Poeta Wiesław Kulikowski na swój wieczór autorski w Miejskim Ośrodku
Kultury 19 marca 2003 r. wybrał tytuł "Kilka dni w Europie". Wiesław
Kulikowski mieszka w Mielcu, ale reprezentuje środowisko krakowskie,
gdyż jest członkiem Stowarzyszenia Pisarzy Polskich. Wydał wiele
tomików poezji, m.in.: "Zbieranie szronu", "Ścieżka do ptaka",
"Ucieczka z wesela", "Wyprzedaż muzyki", "Okruchy obrazu", " Pora
odjazdów", "Zakwita już powrót", "Pora odjazdu muzyków", "Imiona na
drogach". Jego wiersze publikowane były w wielu almanachach i
antologiach. Szukając "jarosławskich fluidów" swój wieczór rozpoczął od
wiersza znanego jarosławskiego poety Jerzego Hordyńskiego.
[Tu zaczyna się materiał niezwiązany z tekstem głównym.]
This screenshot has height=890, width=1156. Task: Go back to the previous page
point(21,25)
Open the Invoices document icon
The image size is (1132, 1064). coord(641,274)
Bardzo
oszczędny w słowach jeśli chodzi o komentarz do twórczości, a zarazem
bardzo tajemniczy poeta mobilizował słuchaczy do osobistego odbioru
wierszy. "Czasem niepozorne rzeczy stają się inspiracją dla ważnych refleksji" - powiedział. "Poezja
- to pamięć, zatrzymywanie tego, co przeszło, połączenie różnych
czasów. Poezja «fruwa» między słowami, które często okazują się puste i
niejednoznaczne" - zwierzał się gość Janiny Suchożak. Spotkanie w
kameralnym gronie przerodziło się w dyskusję nad formami poezji,
związkami z muzyką i pięknem przyrody. Poetka Anna Bryszewska twórczość
Wiesława Kulikowskiego określiła jako "pejzaże psychologiczne
umieszczone w muzyce i kwiatach".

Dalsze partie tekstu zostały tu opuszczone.